‘Youth’ is Coetzee’s semi autobiographical novel drawing heavily from the author’s personal experiences as a young man in England. This is a novel of search, a search for a place the protagonist can call home, a search for the realization of his true artistic abilities, sandwiched between the daily grinds of life. That the work should be dark and pessimistic is no surprise, Coetzee’s generation in South Africa has lived through a time of immense tribulation, both physical and moral and it is interesting to note how the author himself tries to tackle this situation.
To the form of this work, surely no modern reader can raise an objection. Among all living authors today, and that is quite some statement to make, no one else, without a single exception, can hold the reader’s attention as it rambles through Byron and Henry James. This exceptional quality comes from Coetzee’s skills as a craftsman and also that other rare quality which is missing in most writers, the setting down on paper, of thoughts, exactly and with no ambiguousness whatsoever.
It however, is a different tale altogether if we examine this work from a realistic point of view. What is it in South Africa that compels the author to leave for England? Of course everybody knows what happened in South Africa and there are references too, but these references are sprinkled about, like insufficient garnish on a main course. England, then is the place where the young man thinks he can find himself, why England? Because it is, according to the young man, the place where his idols lived and wrote, London! Sorry, Mr. Coetzee, that’s a bit too hard to buy. The real reason is something else, something that even Mr. Coetzee himself would not agree with perhaps, but nevertheless, an interesting postulate. The whole answer to this question and also the reason for the lack of appeal of his work is Mr. Coetzee’s selective realism. Mr. Coetzee is a realist in so far as he is the member of the white middle class in South Africa. For this class his realism is precise and incisive but the events that Mr. Coetzee’s class lived through can not be analyzed by selective white middle class realism. It is almost as if the novel cries out, ‘Look, we made them suffer, but are we too not suffering now?’ The answer of course is yes, but are they suffering the same destitution and acrimony for as long a period as the ones that they made suffer? The answer is, no, no, no and a thousand times no. Mr. Coetzee chooses to ignore the realism of that class which has suffered for ages and such suffering, which nothing can ever compensate for. That is the reason the young man wants to go to England, it is a white man’s city, that’s it. Even in his descriptions of England, Mr. Coetzee leaves out the realism of the lower classes. It is inconceivable that the young man had not come across such realism and even more so in South Africa than in England. The plain truth is this, the young man was fleeing, fleeing away because the dominance that his class once held was no longer there, and while fleeing he is so much ridden with the guilt of what his class has made the indigenous people suffer, that he wishes to close his eyes and find solace in the sufferings that his class now has to go through as a result of the same. All that pain and all that misery is depicted from the point of view of Mr. Coetzee’s class and that is what leaves this work one sided and unfinished.

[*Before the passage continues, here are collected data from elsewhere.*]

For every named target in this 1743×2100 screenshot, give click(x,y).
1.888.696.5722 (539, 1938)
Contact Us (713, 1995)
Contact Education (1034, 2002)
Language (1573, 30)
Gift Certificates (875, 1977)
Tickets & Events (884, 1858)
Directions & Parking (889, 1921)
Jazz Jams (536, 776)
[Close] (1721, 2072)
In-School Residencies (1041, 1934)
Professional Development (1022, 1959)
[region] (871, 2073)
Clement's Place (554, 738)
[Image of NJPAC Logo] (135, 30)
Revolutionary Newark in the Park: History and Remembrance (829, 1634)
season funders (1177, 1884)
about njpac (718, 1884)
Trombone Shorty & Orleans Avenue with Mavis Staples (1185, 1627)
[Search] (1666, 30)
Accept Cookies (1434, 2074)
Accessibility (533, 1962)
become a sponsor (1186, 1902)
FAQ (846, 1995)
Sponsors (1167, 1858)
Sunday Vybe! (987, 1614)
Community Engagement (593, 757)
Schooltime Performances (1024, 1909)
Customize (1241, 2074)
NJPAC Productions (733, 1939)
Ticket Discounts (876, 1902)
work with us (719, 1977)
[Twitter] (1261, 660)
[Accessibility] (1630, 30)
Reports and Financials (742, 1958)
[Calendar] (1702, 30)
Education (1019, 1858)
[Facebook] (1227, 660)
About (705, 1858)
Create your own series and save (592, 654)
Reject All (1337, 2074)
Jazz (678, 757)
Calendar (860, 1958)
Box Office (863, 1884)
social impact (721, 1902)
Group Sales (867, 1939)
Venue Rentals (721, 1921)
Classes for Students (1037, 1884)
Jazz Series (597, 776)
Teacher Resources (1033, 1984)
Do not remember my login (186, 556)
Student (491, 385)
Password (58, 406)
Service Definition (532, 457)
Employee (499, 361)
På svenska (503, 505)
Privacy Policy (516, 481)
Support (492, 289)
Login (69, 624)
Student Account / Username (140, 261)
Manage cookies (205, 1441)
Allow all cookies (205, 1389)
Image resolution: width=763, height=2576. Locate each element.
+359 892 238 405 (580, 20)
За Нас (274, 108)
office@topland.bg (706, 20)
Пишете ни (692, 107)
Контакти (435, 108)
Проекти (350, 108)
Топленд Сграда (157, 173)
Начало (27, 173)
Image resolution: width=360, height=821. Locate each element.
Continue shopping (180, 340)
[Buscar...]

What is the end result of this novel? A stylistically brilliant piece of work, formally terrific, naturally class conscious and realistically desperately one sided and inadequate. A situation of perennial hopelessness, to which the protagonist submits with as meek a resignation as Robespierre before the guillotine and over which one would like to believe, the protagonist had no control, which however is not the truth. It is the fleeing from a situation that the protagonist is not prepared to face, it is the abandonment of participation to render justice to the victims of one’s own class’ atrocities, the benefits of which were doubtless enjoyed by the author himself and therefore in the participation of which he had a moral right to be involved in, that gives this work its anguishing climax.
What a pity this is! For when he chooses to be and in those rare instances where Mr. Coetzee allows himself the permission to assess the situation from the other class’ point of view, he does it admiringly well. Even a work like ‘Disgrace’ can not hide this white man’s lament and seemingly penance like quality without an exposition of the other class’ situation. From any other artist, perhaps this is a bit too much to ask for, but we are talking of Coetzee here. He is a brilliant artist, he really is. One just wishes he is not so much blinded by the position of his own class. Mr. Coetzee must realize that he is writing about a situation that is extremely rare in the annals of human history; such a situation makes great demands from the true artist and certainly from an artist like Mr. Coetzee. He is more than capable enough, is he wiling enough though?